Bakhtin would call this Dostoevsky’s ‘small scale Copernican revolution’ in authorial design (49). The narrator in Dostoevsky’s novels seem to be talking to someone, in expectance of a reply. Although the second speaker is not there, he leaves ‘deep traces’, from which the reader can sense the hidden dialogue. Bakhtin calls this hidden dialogicality. The speaker seems to

‘glance sideward’ in his speech, anticipating the reaction of the second speaker. According to Bakhtin, this hidden dialogicality is a result of Dostoevsky’s ability to see contending voices within every utterance.

In every voice he could hear two contending voices, in every expression a crack, and the readiness to go over immediately to another contradictory expression; in every gesture he detected confidence and lack of confidence simultaneously; he perceived the profound ambiguity, even multiple ambiguity, of every phenomenon. (Bakhtin 30).

Similarly, in the European House of History the narration changes, when the room about the two totalitarian regimes comes into sight. This ‘crack’ in narration can be heard long before the actual room comes into sight. This well in advance remark, further attributes to the nervous

‘sideward glance’ this sentence seems to reveal:

We have chosen to compare and contrast these systems, which were ideologically opposed to each other and yet so alike in their brutality and oppression.

For the first time in the audio-guide, does the narrator speak of a ‘we’, to explain why the curatorial team has chosen to compare the two totalitarian systems. It shows a crack in the previous unwavering tone of the narrator. This ambuigity can be explained by the debate whether Nazism and Stalinism should be compared or not. This debate has been dubbed the Historikerstreit and has been going on since the 1980’s. By using ‘we’, the narrator subtly shows this conflict within its speech. The phrase becomes double-voiced, adressing both the visitors within the dialogue of the museum, and the scholars of the dialogue of the Historikerstreit.

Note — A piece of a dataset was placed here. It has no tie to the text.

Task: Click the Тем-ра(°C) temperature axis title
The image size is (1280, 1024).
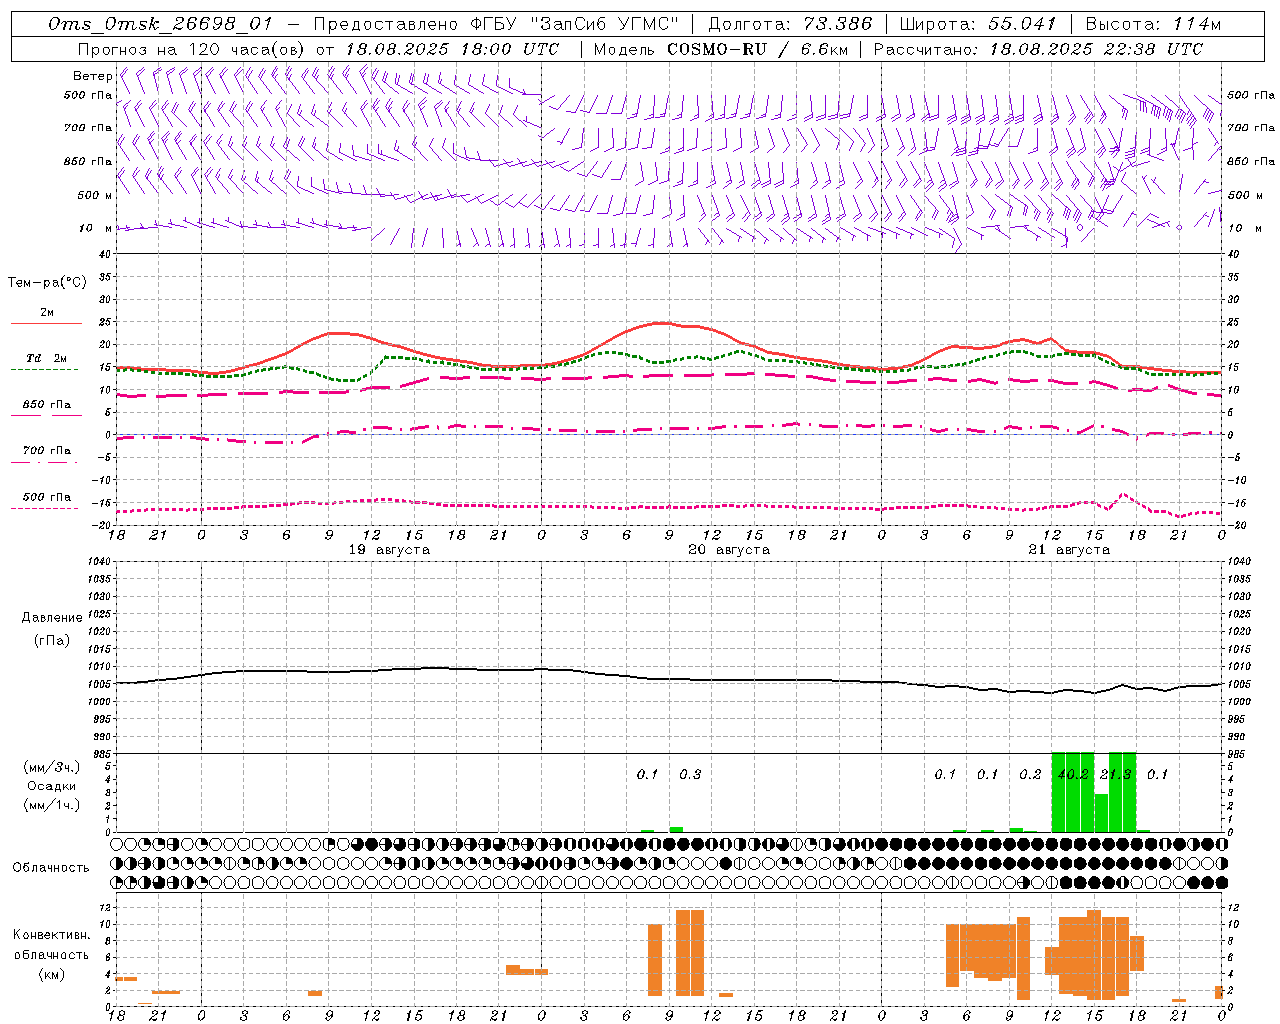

Other micro-dialogues surround the topic of the Holocaust, that after the theme

‘Totalitarianism versus Democracy’, is discussed again in the room ‘World War II’. It is in this room that the words of head curator Andrea Mork become interesting. ‘Comparison is not equation’, writes Mork, in an article explaining the construction of the museum (Mork 229).

In the intoductionary audiofragment, the narrator says that ‘in both its scale and bureacratic form, the genocide of the European Jews became an unparalleled event in history’. However, in the showcases itself, the parallels with Stalinism keep being drawn (Jaeger 208). It gives the impression that the museum wants to compare totalitarianism in technical terms, but does not want to overshadow the Holocaust in moral terms, by saying it can be equated.

In conclusion, this technical comparison overshadows the diversity of memory experiences of the two totalitarian regimes. Instead of showing the everyday lives under both regimes, the museum statically sums up the similiarities and differences of the two dictators.

Therefore the room ‘Totalitarianism-versus-Democracy’ is much more a room about the Historikerstreit, than a plurality of contradicting memories, as the museum wrote in their mission.